L'étude, dirigée par la docteure Melissa Putman, du MGH, portera sur une centaine d'adultes amorçant un traitement par GLP-1. Ces participants seront répartis en deux groupes distincts. Le premier utilisera la Galaxy Watch 8, couplée à l'application Samsung Health, pour surveiller sa composition corporelle, son niveau d'activité physique et sa fréquence cardiaque, tout en recevant des exercices personnalisés destinés à préserver la masse musculaire. Le second groupe bénéficiera d'un suivi standard, conforme aux recommandations habituelles prodiguées aux patients sous GLP-1. L'objectif est de comparer l'évolution de la composition corporelle entre les deux cohortes.
Un enjeu de santé publique
Le docteur David N. Brennan, de la Mayo Clinic, alerte sur le fait que plus de 30 % de la perte de poids associée à ces traitements pourrait provenir d'une diminution de la masse musculaire. Les cliniciens redoutent que cette densité musculaire ne retrouve jamais son niveau initial après l'arrêt du traitement. Un sondage, cité par Samsung, indique qu'environ un adulte américain sur cinq a déjà eu recours à un médicament de la classe des GLP-1, que ce soit pour réguler un diabète de type 2 ou pour perdre du poids. Le nombre de personnes potentiellement concernées par ce phénomène de fonte musculaire est donc considérable.
La docteure Putman explique que l'étude vise à déterminer si les données collectées en continu par un dispositif portable peuvent fournir aux cliniciens des informations précieuses sur l'activité, la fréquence cardiaque et la composition corporelle du patient. L'ambition est d'offrir « une vision plus globale de l'impact du traitement » et de permettre « des ajustements plus rapides et fondés sur les données du plan de soins », selon les termes de la chercheuse.

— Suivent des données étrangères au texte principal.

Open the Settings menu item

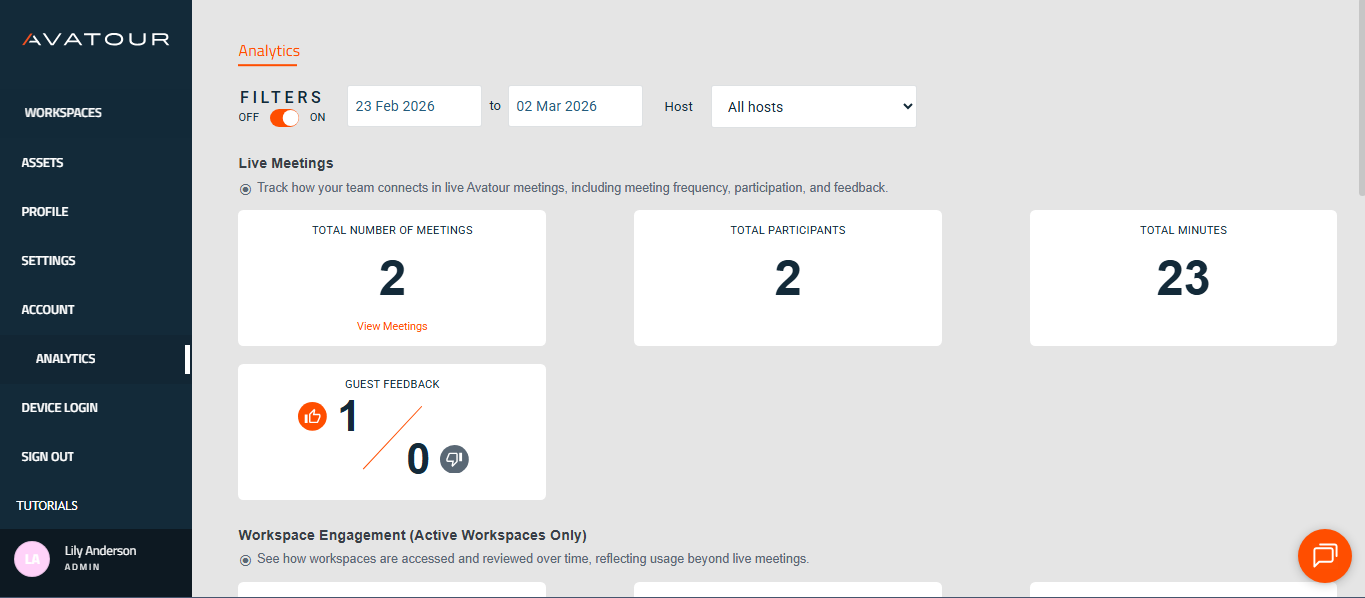[x=47, y=260]
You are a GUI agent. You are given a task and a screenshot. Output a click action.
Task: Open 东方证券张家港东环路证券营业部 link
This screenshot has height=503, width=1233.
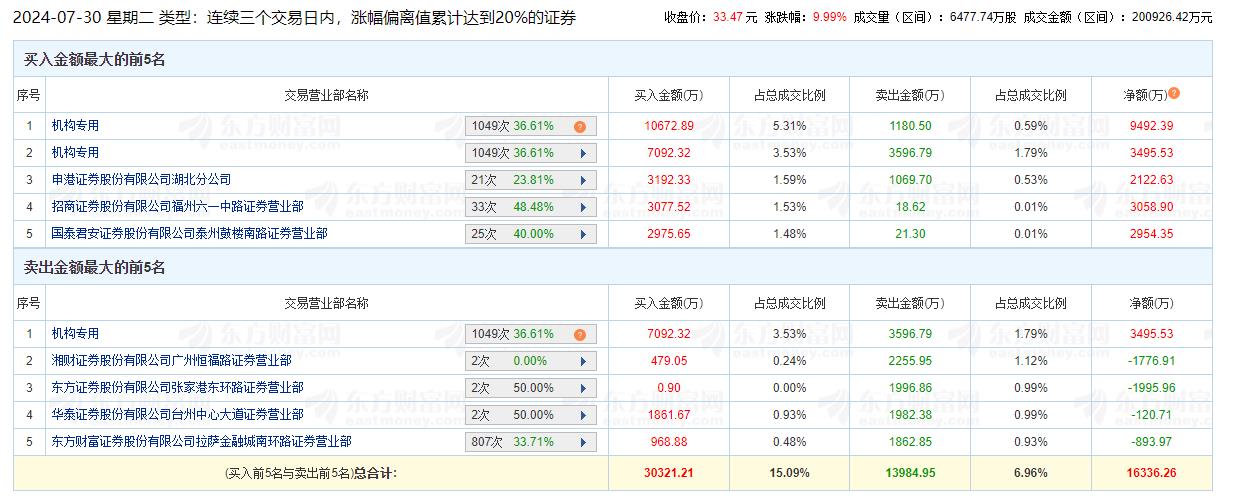[177, 388]

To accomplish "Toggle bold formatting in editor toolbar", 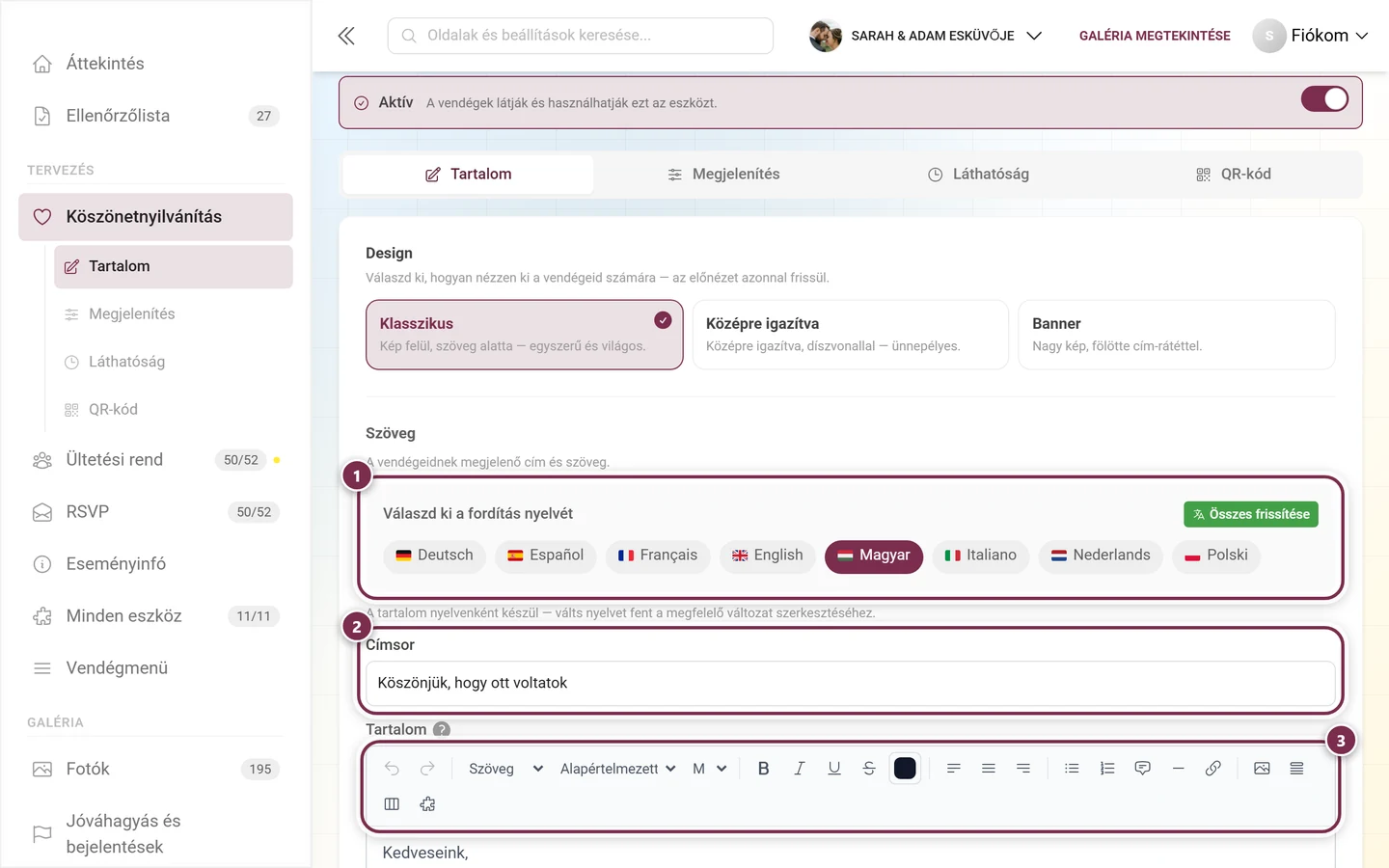I will tap(763, 769).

Une démarche déjà éprouvée
Ce n'est pas la première fois que Samsung s'associe à une institution hospitalière pour valider les applications de ses technologies portables. Le constructeur avait déjà mené une étude avec l'hôpital Chung-Ang, en Corée du Sud, pour évaluer la capacité de la Galaxy Watch à anticiper les malaises avant leur survenue. Cette nouvelle initiative s'inscrit dans la volonté de Samsung de positionner ses montres connectées comme des outils de suivi médical, au-delà de leurs fonctions liées à la condition physique.